**原文**
週刊SPA!栗本コラムの誤り

だいぶ以前の1992年に起こったことですが、週刊SPA!の栗本慎一郎氏のコラムについて、甲山事件救援会、甲山東京救援会が抗議し、被害の補償を求めました。長い交渉の結果、いくつかの具体的な成果を生んでいます。

1.週刊SPA!栗本コラムの誤り

1992.4.29
週刊SPA Vol.16に栗本慎一郎氏が担当の脱帽的ニュース新論で「甲山事件上告棄却学園内の小権力のほうが国家権力よりも怖い」掲載。誤りが多く、山田さんを真犯人とする印象の内容でした
1992.6.29
甲山事件救援会から栗本慎一郎氏、出版元の扶桑社へ質問状を送付。
1992.7.30 
扶桑社より、「人権侵害のないよう配慮している、是非話合いをしたい」との回答が届いた。
1992.8.18
栗本氏の代理人として、N弁護士から回答。「二審有罪としたのは誤解なので是正する、いずれ裁判記録を読んで事件自体の論述を書きたい」と回答

 1994年、神戸で差し戻し審が進むなかで、この問題は甲山東京救援会で主に取り組むことになりました。ただ、誤りを一定程度認め、改めるとの回答が既にあり、その後の活発な取り組みがされないままに時間だけが過ぎてしまったのが実状でした。
 この間、毎日新聞の記者であった木部克己さんが報道被害をテーマに「犯人視という凶器」(1993年10月 あさを社刊)をまとめられました。その中で、栗本コラム問題は報道被害の典型的な例であることが明らかにされています。また、著者の栗本慎一郎氏はその後、新生党(さらに自民党へ鞍替え)の国会議員になっています。


2.取り組みを再開
 回答から二年になる1994年夏から、栗本氏、扶桑社が前の回答で約束していることがすでに実現したのかを確かめることにしました。
1994.10.15
 前回の質問に続いて質問状2を郵送。栗本慎一郎氏には、
@「誤解でした、是正します」とされたことの実施または予定について。
A「事件その自体に触れる論述を書きたい」との回答の実現または予定。
B 報道被害について、図書館などに所蔵され、閲覧することが可能な週刊SPAがさらに間違った論述を作る原因になることへの心配。
また、出版元の扶桑社SPA編集部には、
@ 回答にある甲山に関する勉強会が開かれたのか、その予定は。
A 救援会との話合いが実施されていない理由と、今後の可能性。
1994.11.11
 扶桑社SPA編集部から回答があり、その後、数度、質問状を送受して扶桑社SPA編集部との話合いになりました。

3.扶桑社との話合い
  話合いが、第1回 (1995.3.25)から、第9回(1997.4.16)まで、2年間にわたって扶桑社SPA編集部と甲山東京救援会との間で続きました。

 4.合意事項
 最初の3回の話合いの結果、次の3点をほぼ合意しました。

**指示 1**
原文によると、救援会が栗本慎一郎氏のコラムに抗議したのはなぜか。1〜2文で説明せよ。
**指示 2**
原文について次の問いに答えよ。
(a) 扶桑社から「是非話合いをしたい」との回答が届いたのはいつか。
(b) 木部克己さんが報道被害をテーマにまとめた本の題名は何か。
(c) 扶桑社SPA編集部と甲山東京救援会との話合いは第何回まで続いたか。

**提供データ**
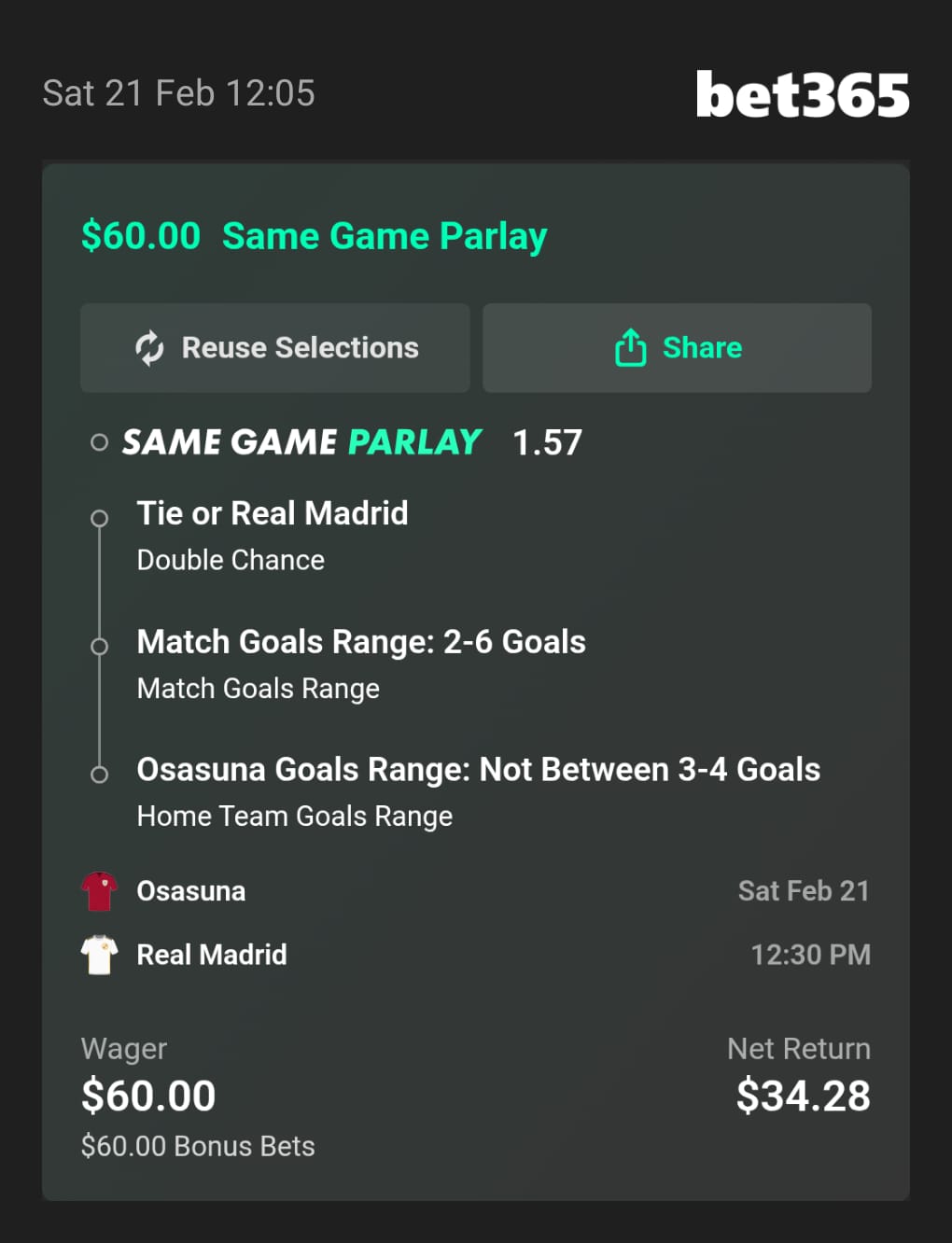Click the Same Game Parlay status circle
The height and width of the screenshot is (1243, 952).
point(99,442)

==

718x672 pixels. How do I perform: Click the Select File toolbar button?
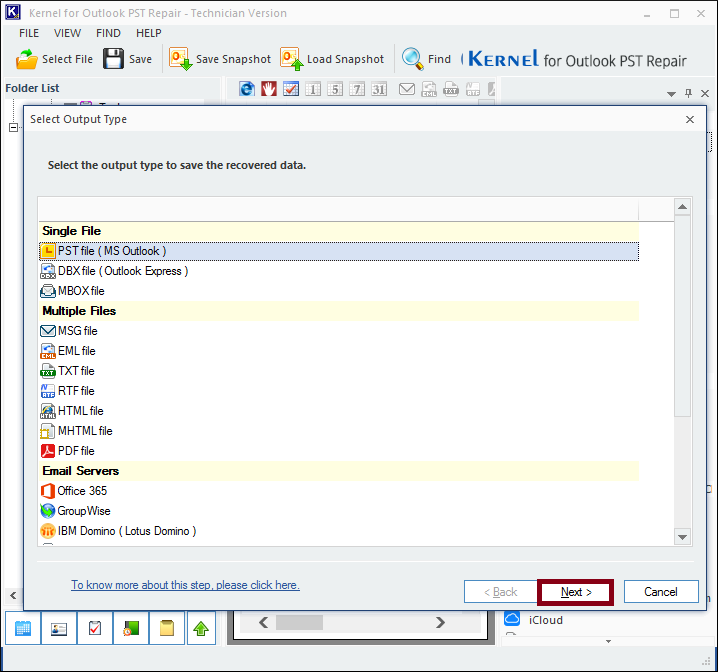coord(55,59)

**解答 1**
1992年4月29日の週刊SPA Vol.16に掲載された栗本慎一郎氏のコラムは誤りが多く、山田さんを真犯人とする印象を与える内容だったからである。

**解答 2**
(a) 1992年7月30日
(b) 「犯人視という凶器」
(c) 第9回(1997年4月16日)